20 years ago

I came across this photo recently, and it struck me: that’s twenty years ago!

Win95launch

I remember that time well. I was working for Microsoft Denmark as a member of a novel 6-man team called the Microsoft ShowTeam that toured the country for months and held hands-on Windows 95 experience sessions. We also presented Windows 95 at Denmark’s biggest IT fair which coincided with the Win95 launch. It was awesome – being part of this milestone is my personal little claim to fame. 

The IT fair was a huge success. Besides the normal Microsoft booth, we had a giant booth where I worked. We’d usher in 30 lucky people from the long waiting line and give them a half-hour guided tour of the system. There was a computer for each person, and we’d take turns presenting features and showing them on the big screen what they could try out on their own. Never before have I seen people that curious about tech but it can be compared to the curiosity around the iPhone launch. It was huge. Every session ended with a lucky draw of the Plus Pack (which obviously required the winner to go buy Win95 in order to use it!).

After this big launch, the ShowTeam toured the country with the same setup. We had an enormous tour truck that drove from venue to venue, and again the team itself took turns among the venues. We flew to some locations and drove to the rest. (Flying nationally in Denmark is funny: they hand you a paper bag with  a sandwich before you get in, because the flight itself is so short that there isn’t time to serve and eat and collect before landing.
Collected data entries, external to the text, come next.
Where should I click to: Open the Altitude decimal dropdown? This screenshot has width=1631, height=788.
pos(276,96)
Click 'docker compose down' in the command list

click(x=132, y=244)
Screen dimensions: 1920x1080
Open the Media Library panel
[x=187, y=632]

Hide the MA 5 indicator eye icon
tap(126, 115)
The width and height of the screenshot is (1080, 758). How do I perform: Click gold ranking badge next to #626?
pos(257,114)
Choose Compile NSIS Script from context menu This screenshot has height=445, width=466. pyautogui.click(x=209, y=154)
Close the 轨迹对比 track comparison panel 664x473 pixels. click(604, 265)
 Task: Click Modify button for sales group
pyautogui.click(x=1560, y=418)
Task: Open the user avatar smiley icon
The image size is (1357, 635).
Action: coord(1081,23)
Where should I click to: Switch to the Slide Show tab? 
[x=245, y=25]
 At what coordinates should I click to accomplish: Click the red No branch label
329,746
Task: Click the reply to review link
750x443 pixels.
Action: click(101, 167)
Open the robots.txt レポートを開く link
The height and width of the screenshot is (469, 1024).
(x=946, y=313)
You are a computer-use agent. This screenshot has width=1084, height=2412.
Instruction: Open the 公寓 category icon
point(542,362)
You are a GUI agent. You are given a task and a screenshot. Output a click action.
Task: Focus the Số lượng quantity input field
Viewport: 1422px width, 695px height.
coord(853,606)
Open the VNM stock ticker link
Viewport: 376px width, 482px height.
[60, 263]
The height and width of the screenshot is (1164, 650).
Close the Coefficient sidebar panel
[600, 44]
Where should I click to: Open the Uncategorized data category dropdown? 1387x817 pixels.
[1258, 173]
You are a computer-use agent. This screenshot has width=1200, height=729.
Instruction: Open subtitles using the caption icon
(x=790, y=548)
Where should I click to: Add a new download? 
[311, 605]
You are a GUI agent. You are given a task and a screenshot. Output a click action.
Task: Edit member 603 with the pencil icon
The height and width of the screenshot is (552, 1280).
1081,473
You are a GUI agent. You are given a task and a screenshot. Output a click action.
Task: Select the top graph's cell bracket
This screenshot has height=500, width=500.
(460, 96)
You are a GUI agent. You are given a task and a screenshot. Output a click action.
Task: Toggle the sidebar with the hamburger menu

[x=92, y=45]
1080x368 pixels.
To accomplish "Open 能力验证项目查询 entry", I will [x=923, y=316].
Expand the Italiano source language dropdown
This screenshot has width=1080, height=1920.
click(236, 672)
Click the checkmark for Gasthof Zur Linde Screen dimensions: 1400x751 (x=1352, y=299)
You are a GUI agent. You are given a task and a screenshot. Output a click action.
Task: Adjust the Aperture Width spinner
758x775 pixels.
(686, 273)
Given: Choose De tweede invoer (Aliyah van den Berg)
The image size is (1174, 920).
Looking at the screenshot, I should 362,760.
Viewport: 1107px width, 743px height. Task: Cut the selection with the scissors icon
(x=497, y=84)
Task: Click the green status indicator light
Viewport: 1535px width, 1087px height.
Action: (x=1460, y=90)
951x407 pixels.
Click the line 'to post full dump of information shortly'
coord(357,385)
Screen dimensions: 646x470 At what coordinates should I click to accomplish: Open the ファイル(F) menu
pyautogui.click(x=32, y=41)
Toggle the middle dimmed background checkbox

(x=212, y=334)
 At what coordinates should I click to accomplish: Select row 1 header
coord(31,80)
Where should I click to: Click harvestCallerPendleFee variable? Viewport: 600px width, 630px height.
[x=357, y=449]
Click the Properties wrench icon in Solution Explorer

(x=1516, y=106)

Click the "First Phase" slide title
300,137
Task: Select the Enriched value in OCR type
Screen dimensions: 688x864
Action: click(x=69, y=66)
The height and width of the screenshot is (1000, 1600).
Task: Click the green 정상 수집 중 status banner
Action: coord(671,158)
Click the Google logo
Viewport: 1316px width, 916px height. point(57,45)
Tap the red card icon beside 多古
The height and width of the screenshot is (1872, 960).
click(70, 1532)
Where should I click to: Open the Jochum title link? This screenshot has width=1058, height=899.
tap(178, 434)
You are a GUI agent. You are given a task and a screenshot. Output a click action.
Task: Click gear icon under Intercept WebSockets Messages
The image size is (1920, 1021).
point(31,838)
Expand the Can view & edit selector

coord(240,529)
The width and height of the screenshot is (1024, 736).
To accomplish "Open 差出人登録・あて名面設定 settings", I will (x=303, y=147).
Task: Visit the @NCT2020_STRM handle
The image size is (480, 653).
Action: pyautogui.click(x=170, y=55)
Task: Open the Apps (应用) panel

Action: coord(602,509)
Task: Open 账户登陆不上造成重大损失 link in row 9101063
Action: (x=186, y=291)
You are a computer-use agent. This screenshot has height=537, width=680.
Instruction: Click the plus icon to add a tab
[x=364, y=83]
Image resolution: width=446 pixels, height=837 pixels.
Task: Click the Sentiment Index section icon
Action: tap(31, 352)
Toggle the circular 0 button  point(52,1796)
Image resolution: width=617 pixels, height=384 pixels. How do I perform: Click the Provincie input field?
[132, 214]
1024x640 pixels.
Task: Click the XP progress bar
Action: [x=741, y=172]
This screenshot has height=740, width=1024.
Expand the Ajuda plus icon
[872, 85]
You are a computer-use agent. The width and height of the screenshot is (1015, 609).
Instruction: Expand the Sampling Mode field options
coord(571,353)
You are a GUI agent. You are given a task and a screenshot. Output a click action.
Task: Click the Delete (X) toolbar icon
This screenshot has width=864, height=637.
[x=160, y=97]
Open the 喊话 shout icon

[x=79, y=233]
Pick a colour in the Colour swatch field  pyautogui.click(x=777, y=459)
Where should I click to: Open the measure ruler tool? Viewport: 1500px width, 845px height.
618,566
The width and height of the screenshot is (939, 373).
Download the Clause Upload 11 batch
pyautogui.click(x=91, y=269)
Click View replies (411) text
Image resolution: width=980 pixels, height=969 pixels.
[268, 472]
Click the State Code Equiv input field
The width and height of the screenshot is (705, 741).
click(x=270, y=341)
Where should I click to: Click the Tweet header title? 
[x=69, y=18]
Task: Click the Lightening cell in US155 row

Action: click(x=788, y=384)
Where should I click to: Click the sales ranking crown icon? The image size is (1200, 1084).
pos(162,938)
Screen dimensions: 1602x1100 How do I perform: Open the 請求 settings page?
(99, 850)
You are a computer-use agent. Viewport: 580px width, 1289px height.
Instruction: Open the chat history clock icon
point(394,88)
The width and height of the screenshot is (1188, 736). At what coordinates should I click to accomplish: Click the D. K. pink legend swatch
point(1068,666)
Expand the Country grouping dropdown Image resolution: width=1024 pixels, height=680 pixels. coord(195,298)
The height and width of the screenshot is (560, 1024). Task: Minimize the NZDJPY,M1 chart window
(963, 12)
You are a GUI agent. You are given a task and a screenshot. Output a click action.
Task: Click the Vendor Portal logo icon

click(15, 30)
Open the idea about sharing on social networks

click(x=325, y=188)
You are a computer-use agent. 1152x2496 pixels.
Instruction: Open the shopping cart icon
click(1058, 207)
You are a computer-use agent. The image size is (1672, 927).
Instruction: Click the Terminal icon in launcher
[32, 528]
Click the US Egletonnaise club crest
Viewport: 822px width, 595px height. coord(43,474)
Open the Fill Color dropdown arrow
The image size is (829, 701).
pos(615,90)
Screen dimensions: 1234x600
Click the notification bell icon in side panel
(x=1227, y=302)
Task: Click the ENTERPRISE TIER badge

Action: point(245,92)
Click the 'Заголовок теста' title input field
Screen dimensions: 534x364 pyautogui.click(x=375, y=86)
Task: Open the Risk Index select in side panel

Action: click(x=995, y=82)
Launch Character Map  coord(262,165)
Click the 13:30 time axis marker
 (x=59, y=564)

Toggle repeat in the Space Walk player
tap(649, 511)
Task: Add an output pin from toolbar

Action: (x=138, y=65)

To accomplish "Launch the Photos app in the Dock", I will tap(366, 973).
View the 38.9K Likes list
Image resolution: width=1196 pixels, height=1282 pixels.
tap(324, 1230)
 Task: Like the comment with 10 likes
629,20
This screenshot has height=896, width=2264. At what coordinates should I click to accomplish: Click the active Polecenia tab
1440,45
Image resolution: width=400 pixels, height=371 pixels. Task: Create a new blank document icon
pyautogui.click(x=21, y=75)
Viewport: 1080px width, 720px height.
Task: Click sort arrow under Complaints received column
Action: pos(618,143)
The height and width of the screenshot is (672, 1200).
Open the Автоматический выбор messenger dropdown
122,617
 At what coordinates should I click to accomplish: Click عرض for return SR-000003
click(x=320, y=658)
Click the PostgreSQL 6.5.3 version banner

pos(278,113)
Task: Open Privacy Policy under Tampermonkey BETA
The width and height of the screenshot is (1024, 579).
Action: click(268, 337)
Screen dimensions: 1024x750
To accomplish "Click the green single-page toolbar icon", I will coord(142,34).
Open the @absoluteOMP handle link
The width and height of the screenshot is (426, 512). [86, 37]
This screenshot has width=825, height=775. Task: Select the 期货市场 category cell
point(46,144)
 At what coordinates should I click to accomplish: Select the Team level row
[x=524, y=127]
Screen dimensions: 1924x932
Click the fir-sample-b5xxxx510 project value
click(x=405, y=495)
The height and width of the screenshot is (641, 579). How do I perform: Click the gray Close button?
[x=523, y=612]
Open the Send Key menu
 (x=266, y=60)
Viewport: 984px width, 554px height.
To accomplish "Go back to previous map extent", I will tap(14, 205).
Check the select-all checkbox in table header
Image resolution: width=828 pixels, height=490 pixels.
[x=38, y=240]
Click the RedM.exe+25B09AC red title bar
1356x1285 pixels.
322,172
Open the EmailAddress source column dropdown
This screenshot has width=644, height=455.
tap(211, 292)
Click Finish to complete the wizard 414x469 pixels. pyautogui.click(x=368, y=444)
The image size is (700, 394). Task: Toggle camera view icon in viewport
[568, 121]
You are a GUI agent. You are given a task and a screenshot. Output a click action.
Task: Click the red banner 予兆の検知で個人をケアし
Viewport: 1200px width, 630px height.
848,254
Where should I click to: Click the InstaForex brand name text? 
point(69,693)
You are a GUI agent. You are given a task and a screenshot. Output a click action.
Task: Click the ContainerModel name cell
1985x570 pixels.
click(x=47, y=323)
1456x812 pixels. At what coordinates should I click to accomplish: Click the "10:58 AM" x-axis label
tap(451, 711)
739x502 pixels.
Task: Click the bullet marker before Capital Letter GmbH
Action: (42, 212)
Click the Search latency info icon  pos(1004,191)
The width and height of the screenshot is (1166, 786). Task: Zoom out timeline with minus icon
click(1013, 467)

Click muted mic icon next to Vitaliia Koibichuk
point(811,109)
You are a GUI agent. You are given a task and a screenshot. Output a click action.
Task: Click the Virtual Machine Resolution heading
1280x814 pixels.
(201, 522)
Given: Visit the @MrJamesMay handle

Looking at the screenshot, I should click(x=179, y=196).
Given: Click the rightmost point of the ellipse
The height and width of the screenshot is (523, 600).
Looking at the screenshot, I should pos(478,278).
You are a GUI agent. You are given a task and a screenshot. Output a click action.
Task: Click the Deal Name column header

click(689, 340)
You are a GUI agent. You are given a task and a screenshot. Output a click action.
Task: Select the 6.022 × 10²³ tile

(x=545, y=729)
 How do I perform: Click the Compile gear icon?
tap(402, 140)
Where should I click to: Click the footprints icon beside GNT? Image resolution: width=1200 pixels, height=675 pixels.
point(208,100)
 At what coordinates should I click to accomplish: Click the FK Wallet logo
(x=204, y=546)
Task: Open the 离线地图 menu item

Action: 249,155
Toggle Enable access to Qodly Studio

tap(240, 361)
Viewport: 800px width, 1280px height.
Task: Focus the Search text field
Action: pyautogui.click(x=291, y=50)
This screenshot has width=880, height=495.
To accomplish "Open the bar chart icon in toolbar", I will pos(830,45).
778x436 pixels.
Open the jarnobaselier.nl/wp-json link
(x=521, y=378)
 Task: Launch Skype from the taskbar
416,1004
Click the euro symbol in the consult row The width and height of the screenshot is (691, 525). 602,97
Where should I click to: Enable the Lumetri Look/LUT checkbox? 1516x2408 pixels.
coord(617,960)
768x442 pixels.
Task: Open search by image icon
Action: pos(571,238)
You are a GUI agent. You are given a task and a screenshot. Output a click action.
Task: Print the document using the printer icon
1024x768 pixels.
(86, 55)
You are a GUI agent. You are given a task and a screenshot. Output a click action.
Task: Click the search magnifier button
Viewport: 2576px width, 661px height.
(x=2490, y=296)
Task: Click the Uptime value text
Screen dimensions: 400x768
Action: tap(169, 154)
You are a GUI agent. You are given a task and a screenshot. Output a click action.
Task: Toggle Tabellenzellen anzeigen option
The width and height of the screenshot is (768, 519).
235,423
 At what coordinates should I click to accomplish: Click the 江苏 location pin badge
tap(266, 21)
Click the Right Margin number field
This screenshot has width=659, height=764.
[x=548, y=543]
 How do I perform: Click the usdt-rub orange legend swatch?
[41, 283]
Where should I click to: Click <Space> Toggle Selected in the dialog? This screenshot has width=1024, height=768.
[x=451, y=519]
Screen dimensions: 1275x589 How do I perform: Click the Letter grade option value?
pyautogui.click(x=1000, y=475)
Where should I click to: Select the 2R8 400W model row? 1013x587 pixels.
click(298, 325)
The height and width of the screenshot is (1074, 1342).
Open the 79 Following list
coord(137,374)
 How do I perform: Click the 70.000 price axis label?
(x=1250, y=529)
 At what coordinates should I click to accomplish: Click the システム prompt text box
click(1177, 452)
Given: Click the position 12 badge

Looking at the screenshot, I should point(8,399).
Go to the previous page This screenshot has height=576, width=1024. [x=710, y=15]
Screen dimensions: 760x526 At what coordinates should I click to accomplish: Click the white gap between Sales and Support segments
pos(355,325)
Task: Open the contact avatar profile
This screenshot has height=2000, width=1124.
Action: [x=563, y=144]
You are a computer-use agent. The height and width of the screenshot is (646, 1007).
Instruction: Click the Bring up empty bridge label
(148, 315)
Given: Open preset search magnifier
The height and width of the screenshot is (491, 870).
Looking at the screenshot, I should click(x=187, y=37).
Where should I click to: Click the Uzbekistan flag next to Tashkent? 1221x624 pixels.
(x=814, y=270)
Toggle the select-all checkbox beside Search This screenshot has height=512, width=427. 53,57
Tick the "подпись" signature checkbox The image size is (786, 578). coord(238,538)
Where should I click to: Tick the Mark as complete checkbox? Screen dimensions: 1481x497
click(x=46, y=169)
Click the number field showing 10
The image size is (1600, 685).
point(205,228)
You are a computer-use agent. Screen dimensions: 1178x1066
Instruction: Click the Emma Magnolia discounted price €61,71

It’s not a big country.) Each venue was a Microsoft partner, vendor, or computer store, and each was filled with curious and impatient people. And some went home with a Plus Pack.


Prior to the launch, we spent months installing the newest beta versions on the more than 30 desktop pc’s that we’d need for the IT fair and the roadshow that followed. Working with Win95 was an incredible improvement over Windows 3.11 (do you even remember that?) while at the same time, the beta versions were still full of bugs or simply blank areas marked “tbd” (to be developed).

We had to get those machines up and running, and at times we fought valiantly against the groundbreaking “plug and play” installation wizards that easily earned themselves the nickname “plug and pray.” Graphics and network drivers were always the biggest challenge (and I’m still fighting with graphics drivers in 2015, on Linux… perhaps world peace is easier than making solid graphics drivers). We ended up scripting a lot of repetitive tasks to simplify our on-tour procedure.

Windows_95_at_first_run

Despite the unavoidable troubles, Win95 was absolutely incredible – more of a leap forward than any Windows version that followed. We demoed true multitasking by opening a window that just contained an animation, and then opening the same again in another window – lo and behold: both windows kept playing the animation! I see you smirking but back then, this stuff was revolutionary, I tell you. Win95 also introduced the concept of a Start Menu that has become standard in most operating systems since then.

Windows_95_Start_menu

The concept of the ShowTeam turned out to be very successful and similar teams were created in the other Nordic countries. We went on to present MS Office 95 and later MS Office 97, as well as many other products. That’s also how I came to present MS Flight Simulator 2000 at a press event in an aircraft hangar, followed by taking a real plane for a spin over the city. I found it surprisingly easy, especially the landing wasn’t as hard as I had imagined it to be.

I worked at Microsoft from the launch of Windows 95 until the launch of Windows 2000. I also wound up being webmaster for microsoft.dk – all 15 000 pages of it – which was another great adventure that led me to my next employment, starting a web development agency in Copenhagen as a subsidiary of the web agency that had Microsoft as a client – but that’s another story!